La recente escalation di tensioni tra Iran e Israele, culminata negli attacchi di giugno, rappresenta un tentativo deliberato, secondo le parole del Guida Supremo Ali Khamenei, di destabilizzare l’intera struttura della Repubblica Islamica.
Piuttosto che semplici azioni militari, questi attacchi, come Khamenei ha esplicitamente dichiarato in un discorso rivolto alla magistratura, sono stati concepiti come un’operazione strategica volta a erodere le fondamenta del regime.
Il piano, secondo l’analisi di Khamenei, si articolava su due livelli.
In primis, la mirata colpo a figure chiave e infrastrutture cruciali del paese, con l’obiettivo di indurre un senso di vulnerabilità e disordine.
Successivamente, si prevedeva l’attivazione di una rete di agenti – definita con termini duri come “mercanti”, “ipocriti”, “monarchici” e “gentaglia” – elementi interni all’Iran, pronti a fomentare il malcontento popolare e a innescare proteste diffuse.
L’ipotesi era che una combinazione di colpi diretti e destabilizzazione interna avrebbe portato a un collasso del sistema.
Questa interpretazione degli eventi da parte di Khamenei rivela una comprensione sofisticata della guerra ibrida e delle sue implicazioni.
Non si tratta semplicemente di una risposta militare a un atto di aggressione, ma di una percezione di un tentativo di sovvertire il potere attraverso una combinazione di azioni militari mirate e manipolazione interna.
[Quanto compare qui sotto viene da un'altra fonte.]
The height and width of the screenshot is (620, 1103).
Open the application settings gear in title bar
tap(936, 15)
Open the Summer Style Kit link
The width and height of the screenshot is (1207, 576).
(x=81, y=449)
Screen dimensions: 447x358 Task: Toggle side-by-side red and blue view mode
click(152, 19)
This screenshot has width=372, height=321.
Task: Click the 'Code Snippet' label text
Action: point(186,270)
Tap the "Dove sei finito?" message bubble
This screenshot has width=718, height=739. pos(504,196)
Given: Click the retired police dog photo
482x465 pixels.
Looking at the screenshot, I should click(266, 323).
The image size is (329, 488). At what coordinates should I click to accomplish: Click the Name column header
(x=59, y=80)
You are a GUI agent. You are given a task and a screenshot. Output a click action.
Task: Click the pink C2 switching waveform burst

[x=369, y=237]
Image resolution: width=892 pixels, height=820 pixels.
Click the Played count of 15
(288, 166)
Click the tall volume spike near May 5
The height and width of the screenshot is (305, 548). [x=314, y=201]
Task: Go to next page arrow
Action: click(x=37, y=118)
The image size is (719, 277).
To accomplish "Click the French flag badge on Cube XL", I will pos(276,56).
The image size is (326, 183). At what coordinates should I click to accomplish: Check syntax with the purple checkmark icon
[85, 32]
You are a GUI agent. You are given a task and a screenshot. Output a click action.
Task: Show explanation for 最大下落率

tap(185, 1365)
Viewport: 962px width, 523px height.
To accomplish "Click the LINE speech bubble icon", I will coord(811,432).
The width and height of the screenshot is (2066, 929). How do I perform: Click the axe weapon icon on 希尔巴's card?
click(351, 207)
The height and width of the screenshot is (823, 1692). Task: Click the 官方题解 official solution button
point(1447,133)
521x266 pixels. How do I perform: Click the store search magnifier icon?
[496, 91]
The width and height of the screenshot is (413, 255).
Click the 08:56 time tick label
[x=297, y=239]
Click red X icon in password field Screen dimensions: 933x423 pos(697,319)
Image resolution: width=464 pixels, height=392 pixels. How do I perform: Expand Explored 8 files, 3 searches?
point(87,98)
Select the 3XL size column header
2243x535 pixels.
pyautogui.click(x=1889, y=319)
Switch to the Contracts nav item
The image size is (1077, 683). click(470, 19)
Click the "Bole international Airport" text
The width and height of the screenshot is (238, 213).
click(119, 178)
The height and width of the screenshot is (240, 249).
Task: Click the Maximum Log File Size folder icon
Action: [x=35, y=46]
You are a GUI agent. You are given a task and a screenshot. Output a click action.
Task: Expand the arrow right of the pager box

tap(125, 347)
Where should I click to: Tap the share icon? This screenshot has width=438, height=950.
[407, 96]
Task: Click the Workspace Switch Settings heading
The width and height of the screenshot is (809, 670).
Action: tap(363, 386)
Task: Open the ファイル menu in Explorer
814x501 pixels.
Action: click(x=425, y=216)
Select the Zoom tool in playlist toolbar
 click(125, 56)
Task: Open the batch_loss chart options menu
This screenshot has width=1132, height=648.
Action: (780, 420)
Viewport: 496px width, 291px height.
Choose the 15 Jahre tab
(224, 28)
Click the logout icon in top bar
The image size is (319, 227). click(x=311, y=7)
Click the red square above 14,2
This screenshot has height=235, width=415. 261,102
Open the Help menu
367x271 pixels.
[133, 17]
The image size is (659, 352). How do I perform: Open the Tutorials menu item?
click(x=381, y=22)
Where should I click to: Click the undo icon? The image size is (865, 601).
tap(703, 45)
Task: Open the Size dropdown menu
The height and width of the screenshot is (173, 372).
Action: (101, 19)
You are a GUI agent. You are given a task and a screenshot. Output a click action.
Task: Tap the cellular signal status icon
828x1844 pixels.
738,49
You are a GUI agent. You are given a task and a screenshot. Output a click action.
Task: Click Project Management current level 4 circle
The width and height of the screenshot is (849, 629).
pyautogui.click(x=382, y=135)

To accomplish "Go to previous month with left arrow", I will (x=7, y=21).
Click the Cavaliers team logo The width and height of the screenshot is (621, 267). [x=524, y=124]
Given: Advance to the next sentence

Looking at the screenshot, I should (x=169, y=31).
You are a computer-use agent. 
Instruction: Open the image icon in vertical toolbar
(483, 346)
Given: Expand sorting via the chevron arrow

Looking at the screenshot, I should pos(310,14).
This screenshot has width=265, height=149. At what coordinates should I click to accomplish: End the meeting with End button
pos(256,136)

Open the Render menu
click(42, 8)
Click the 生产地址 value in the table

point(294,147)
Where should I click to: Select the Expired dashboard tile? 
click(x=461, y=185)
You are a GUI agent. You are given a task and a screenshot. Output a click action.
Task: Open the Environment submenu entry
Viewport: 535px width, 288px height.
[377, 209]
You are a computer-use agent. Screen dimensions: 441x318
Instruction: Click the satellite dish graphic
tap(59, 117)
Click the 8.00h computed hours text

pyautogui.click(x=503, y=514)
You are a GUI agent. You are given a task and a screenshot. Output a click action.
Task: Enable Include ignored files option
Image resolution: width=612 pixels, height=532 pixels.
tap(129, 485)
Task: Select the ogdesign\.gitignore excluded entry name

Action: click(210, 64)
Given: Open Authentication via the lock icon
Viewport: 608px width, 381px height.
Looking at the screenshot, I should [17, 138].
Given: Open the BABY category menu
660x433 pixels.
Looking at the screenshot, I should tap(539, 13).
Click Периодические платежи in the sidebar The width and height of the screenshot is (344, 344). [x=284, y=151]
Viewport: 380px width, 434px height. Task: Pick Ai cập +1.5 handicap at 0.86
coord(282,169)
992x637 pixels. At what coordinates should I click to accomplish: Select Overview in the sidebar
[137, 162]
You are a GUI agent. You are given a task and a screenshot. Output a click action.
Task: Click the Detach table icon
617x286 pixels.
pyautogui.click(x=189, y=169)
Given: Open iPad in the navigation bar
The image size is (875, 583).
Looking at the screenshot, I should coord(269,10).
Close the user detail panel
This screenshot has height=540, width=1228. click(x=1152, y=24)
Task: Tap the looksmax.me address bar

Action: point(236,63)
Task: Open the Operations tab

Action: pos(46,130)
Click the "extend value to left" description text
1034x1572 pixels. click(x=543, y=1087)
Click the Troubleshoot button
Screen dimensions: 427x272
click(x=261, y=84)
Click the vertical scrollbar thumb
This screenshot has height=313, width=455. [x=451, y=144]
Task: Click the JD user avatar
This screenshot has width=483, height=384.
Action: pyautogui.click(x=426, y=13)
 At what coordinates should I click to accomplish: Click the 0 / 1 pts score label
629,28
La retorica utilizzata dal Guida Supremo, con la caratterizzazione dispregiativa dei gruppi interni che si suppone stiano collaborando con gli “aggressori”, serve a consolidare il sostegno al regime, demonizzando potenziali oppositori e rafforzando l’identità collettiva attorno a un nemico esterno percepito.
L’affermazione di Khamenei solleva interrogativi complessi sulle dinamiche interne dell’Iran e sulle reali capacità operative delle forze di opposizione.
La sua narrazione, pur presentando una versione ufficiale degli eventi, suggerisce una preoccupazione profonda per la possibilità di una rivolta popolare guidata da elementi interni con legami esterni, un timore che alimenta un controllo sempre più rigoroso sulla società iraniana e un’ulteriore escalation delle tensioni regionali.
La denuncia di “cellule dormienti” e di un piano ordito per “affossare” il sistema enfatizza la percezione di una minaccia esistenziale che giustifica misure drastiche per la sicurezza del regime.